Anyway, I was in a rush to get her to 100,000 miles, because she was still on her original chassis. I knew she had no hope of passing another MOT (two successive passes had required increased levels of patchery) so I decided this would be the first 2CV I actually restored. I thank a friend in the club Dave Burdett for forcing my hand. He wrote a very eloquent piece in 2CVGB News about how we had to start protecting the 2CVs that existed, because no more were being built. He was right.
So, restoration one commenced, which coincided with me getting a digital camera. Well, the rebuild part did. I shipped the bodyshell and axles off to Pete Abbott in Lincolnshire, and he set about restoring the bodyshell on a new GW Fabrications chassis.
I then shipped my bare 2CV back home, where Pete confidently predicted it’d take me a couple of weekends to get Elly back on the road again.
How he must have laughed when it actually took me about three months…
I was even more clumsy with spanners then than I am now, if you can believe it. I also had the difficult job of trying to remember where everything went, months after it all came apart. It was a very valuable learning experience, that’s for sure!
Elly returned to the road in April 2003. It was a little disappointing in some way, as I’d spent over £2000 to have my 2CV look very much like it did before! You see, I couldn’t afford (pattern developing…) a full restoration, so it really was just the bodyshell and chassis that were sorted out. All the doors, wings and other panels were just as scruffy as they were before!
That shouldn’t have mattered, but it did. Especially as she was still my daily driver. Between tests in 2006 and 2007, she clocked up 15,614 miles. In 2005, which predates the computer system, she visited Belgium and Scotland for another frantic year.
But I’m jumping ahead a bit here. In 2003, I met the lady who would become my wife. And she really liked my 2CV. Even though the first time they met, my 2CV hurled its door handle into a muddy puddle in disgust. They get on much better these days, possibly because for our first Christmas together, Rachel made the 2CV a set of door cards.
We decided to get married in 2006, and I decided it’d be nice to have a shiny 2CV again. So, she was shipped off for another bout of restoration. This time, the full works. Rarely, I was actually in a (very) well paid job at the time, so could actually afford it.
Quite the transformation eh? This photo was also taken in Wales, as we’d collected the 2CV in Lincolnshire on a Saturday, so we could take part in a road run in Wales the following day. Yes, that was a silly idea, especially as when we turned up to collect the 2CV, it wasn’t ready! We had a frantic few hours screwing bits back on, before driving right across the country. You’ll note that we didn’t even have time to fit the stripes to the doors. Amusingly, the road run started in Aberystwyth – near where we now live.
It meant Elly was looking all set for our wedding.
Thankfully, Rachel was very accepting of the fact that my 2CV really was a part of the family. Elly the 2CV remained in daily use as I swapped jobs and became a motoring writer in 2007. That gave opportunity to take part in fun events, and we did more than one rally together!

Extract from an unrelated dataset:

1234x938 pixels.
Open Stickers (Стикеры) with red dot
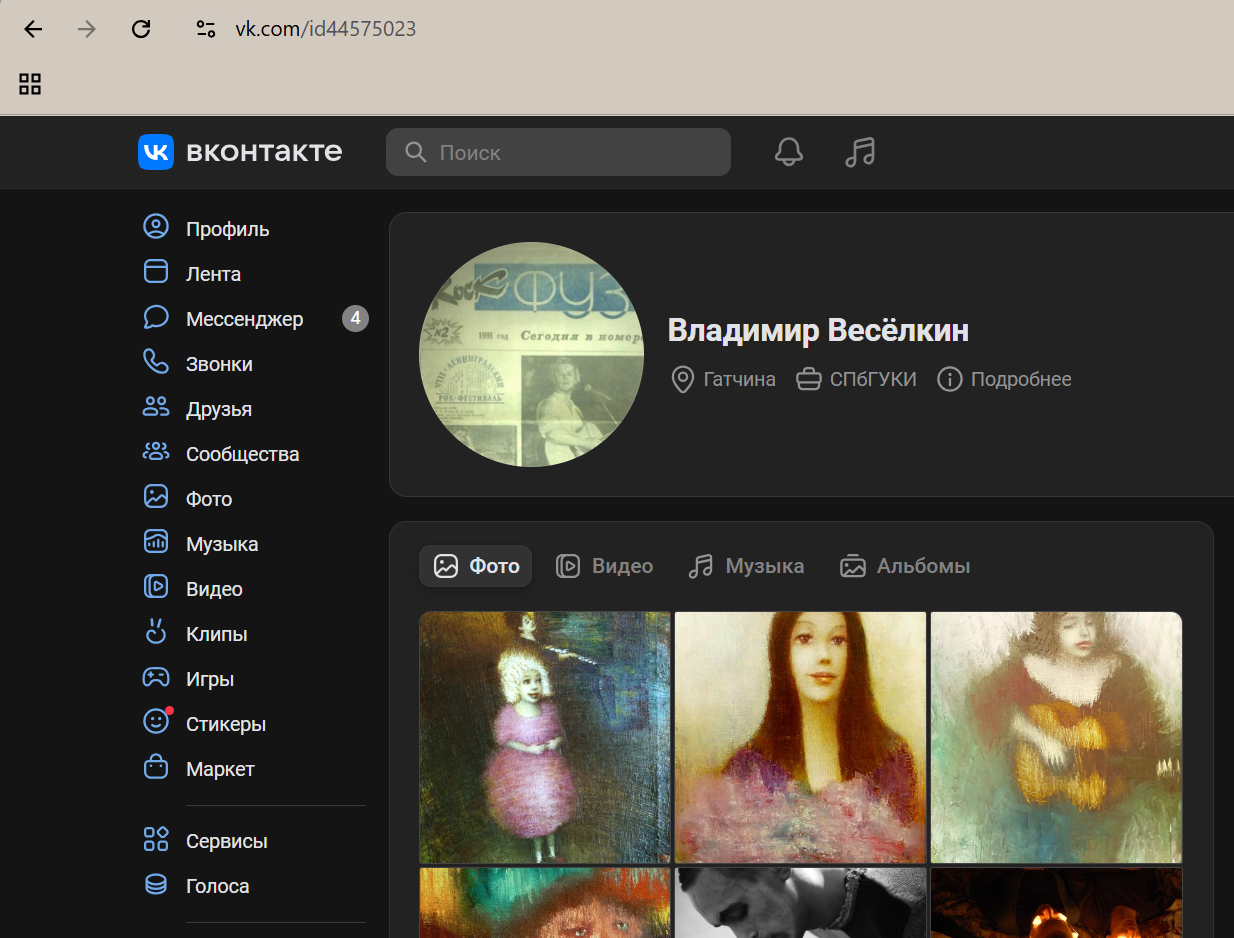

I also developed a habit of thrashing her around race tracks…
But, bad times were coming. After just a couple of months, rot was creeping in where the paint had cracked. That was nowhere near as bad as what happened next though. Elly got smashed up the arse by an amorous Mondeo, and shoved into a truck! Isis Recovery as it happens…
The truck cut me up on a roundabout, by deciding to go right from the left hand lane – I always give trucks room, but he was clearly entirely wrong, as this was a roundabout with two very clear lanes on it, and he was in the wrong one. I performed a perfect emergency stop, which caught the Mondeo driver unawares. 2CVs stop quickly! BANG, BANG and suddenly I was sat in the back of my 2CV (the seat came off its runners) and worse, Elly was driving away with me unable to reach the pedals! Somehow I stopped, but the damage was done. The beautifully restored bodyshell had folded up at the rear, the beautifully restored front wings were both destroyed, and the gearbox mount had gone through the engine. I was gutted.
I shall continue this tale in my next post. The sun in shining, and I must take the Dyane for a run to get its engine run in! Thanks for your contributions so far, and if it feels a bit odd to give someone money to restore a car, don’t forget that by buying the magazines I write for, you’re effectively paying my fee. By giving directly, you’re just cutting out the middle man!
To be continued…
This is a great story – romance, peril, joy, despair, comedy, suspense, French wiring looms. The Haynes Museum hoon picture is about the first thing I ever saw on Autoshite.com, and was one of the things that got me hooked.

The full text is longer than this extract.